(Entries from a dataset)

^^^^^^^^^^^^^^^^

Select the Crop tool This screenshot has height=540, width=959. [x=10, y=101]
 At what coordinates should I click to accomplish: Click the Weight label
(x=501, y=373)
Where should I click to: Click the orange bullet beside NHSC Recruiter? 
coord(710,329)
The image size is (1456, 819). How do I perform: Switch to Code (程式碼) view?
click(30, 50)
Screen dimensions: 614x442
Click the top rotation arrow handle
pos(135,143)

^^^^^^^^^^^^^^^^

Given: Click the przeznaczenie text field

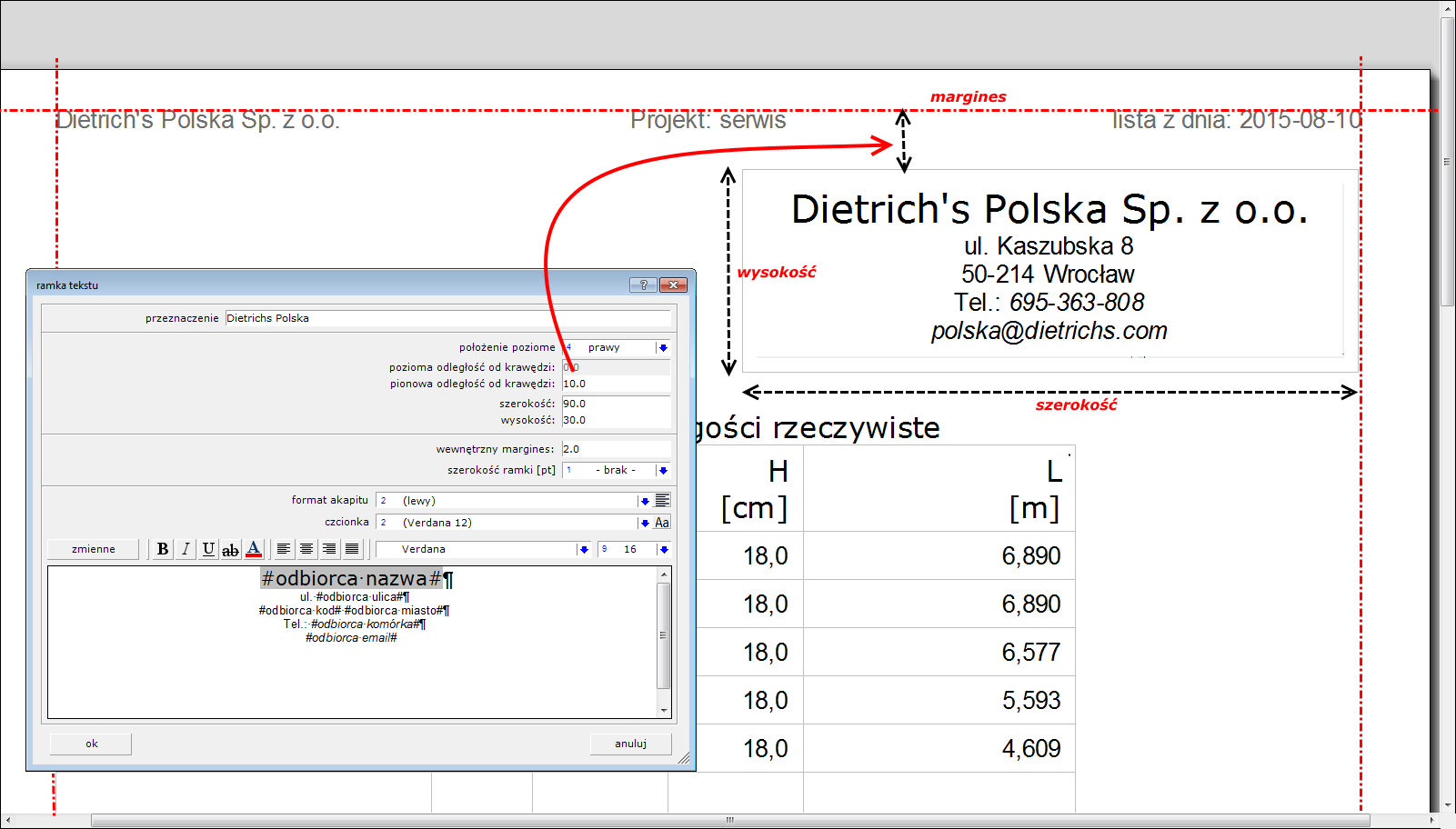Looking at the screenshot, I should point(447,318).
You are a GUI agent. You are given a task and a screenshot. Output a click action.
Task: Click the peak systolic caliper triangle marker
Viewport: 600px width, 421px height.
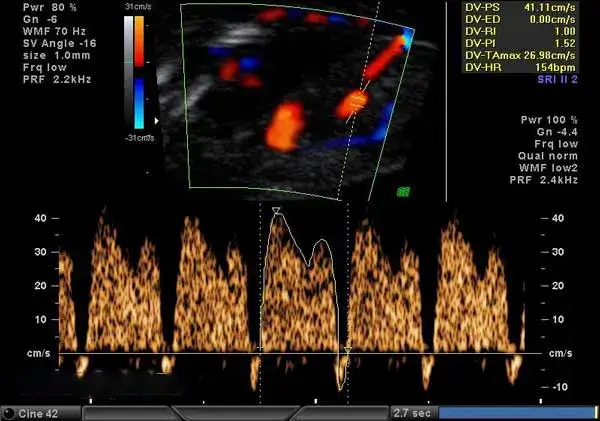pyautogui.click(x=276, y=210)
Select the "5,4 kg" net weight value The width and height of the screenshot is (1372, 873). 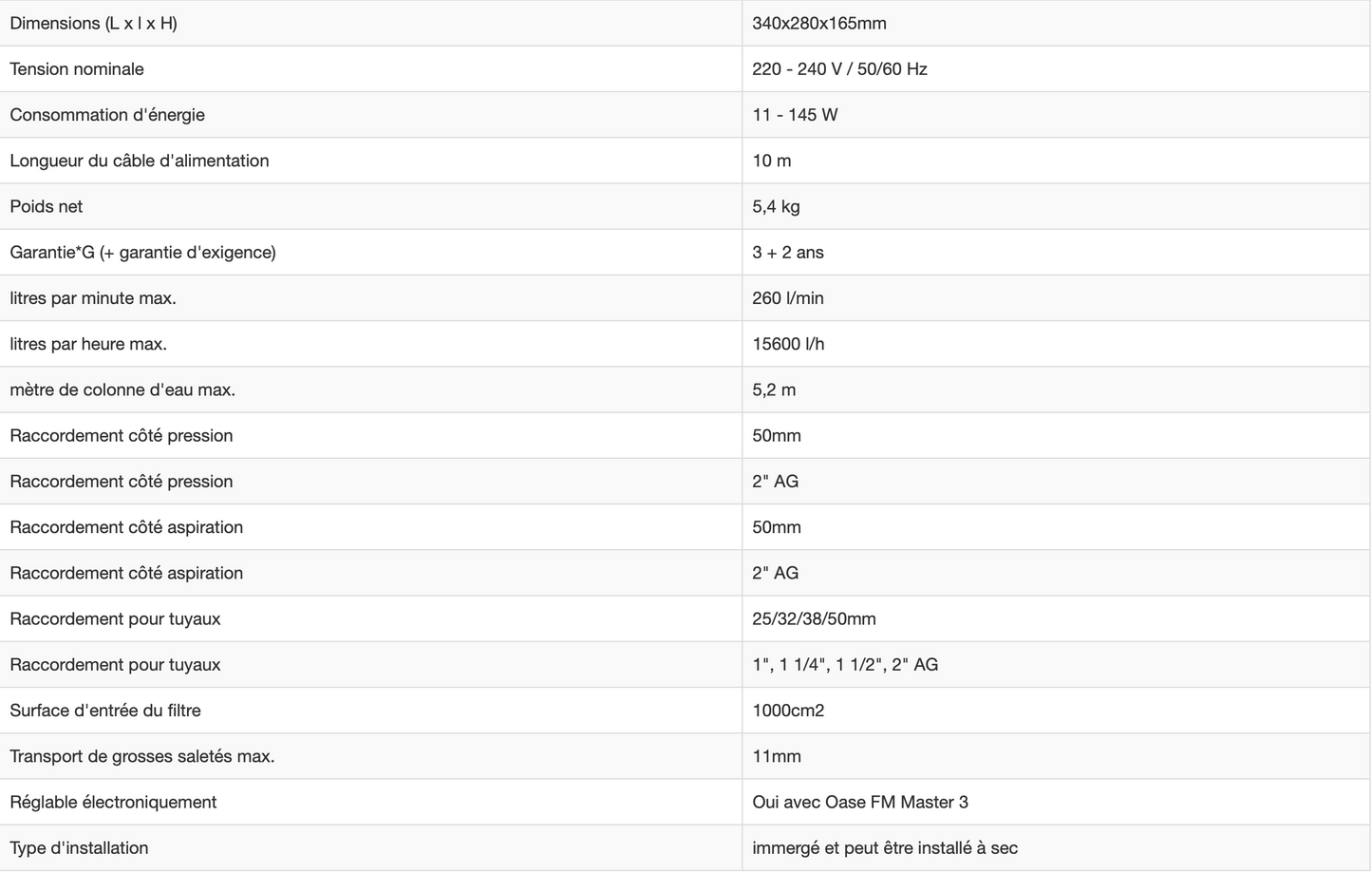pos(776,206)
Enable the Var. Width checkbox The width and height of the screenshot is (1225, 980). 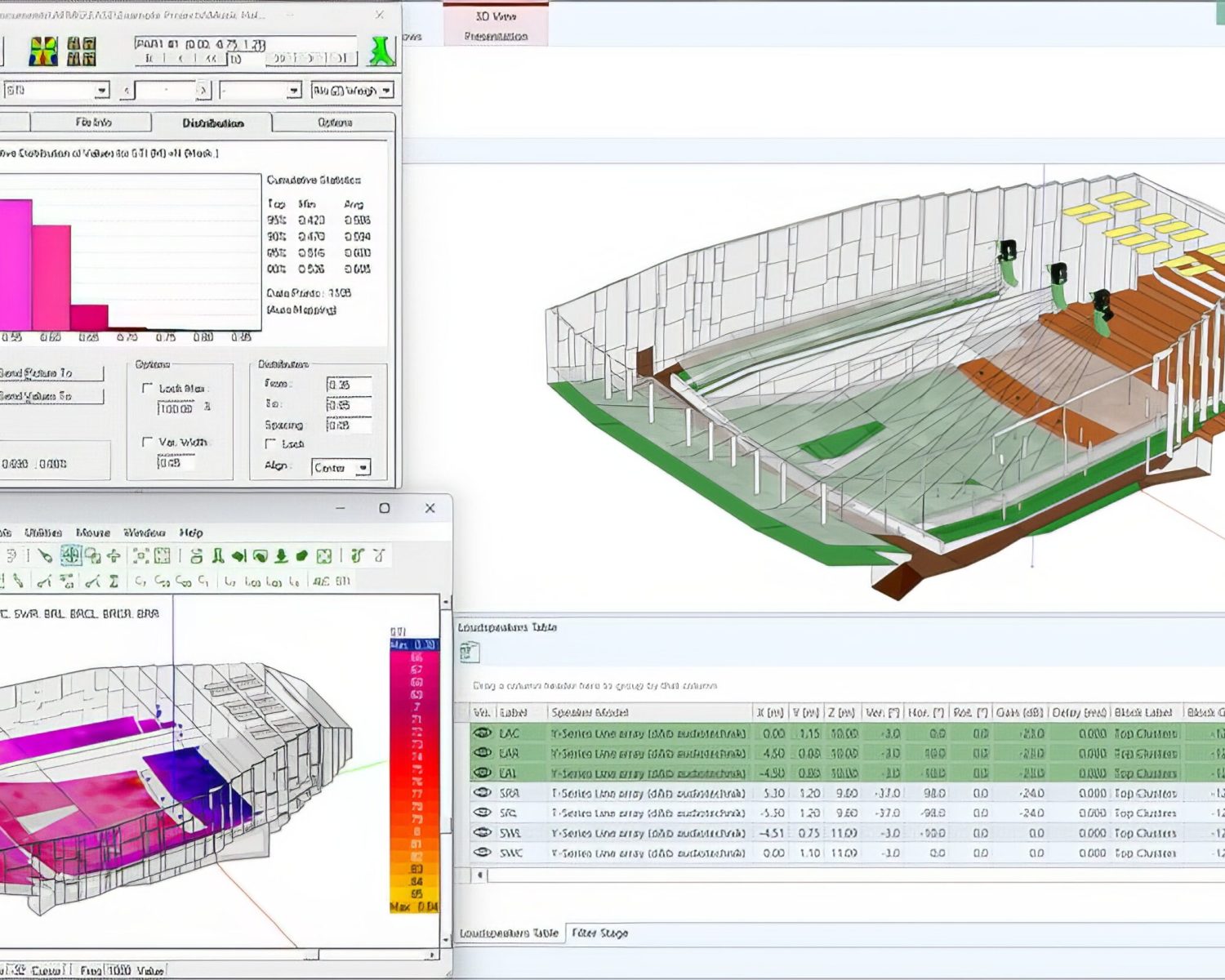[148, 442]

^^^^^^^^^^^^^^^^

Output as a JSON list of strings the lines of the rows above, starting with the line that contains "At what coordinates" and going on through the line that contains "pos(135,143)", one string per line and blank lines omitted.

ANSWER TO THIS PROBLEM:
[
  " At what coordinates should I click to accomplish: Click the Weight label",
  "(x=501, y=373)",
  "Where should I click to: Click the orange bullet beside NHSC Recruiter? ",
  "coord(710,329)",
  "The image size is (1456, 819). How do I perform: Switch to Code (程式碼) view?",
  "click(30, 50)",
  "Screen dimensions: 614x442",
  "Click the top rotation arrow handle",
  "pos(135,143)"
]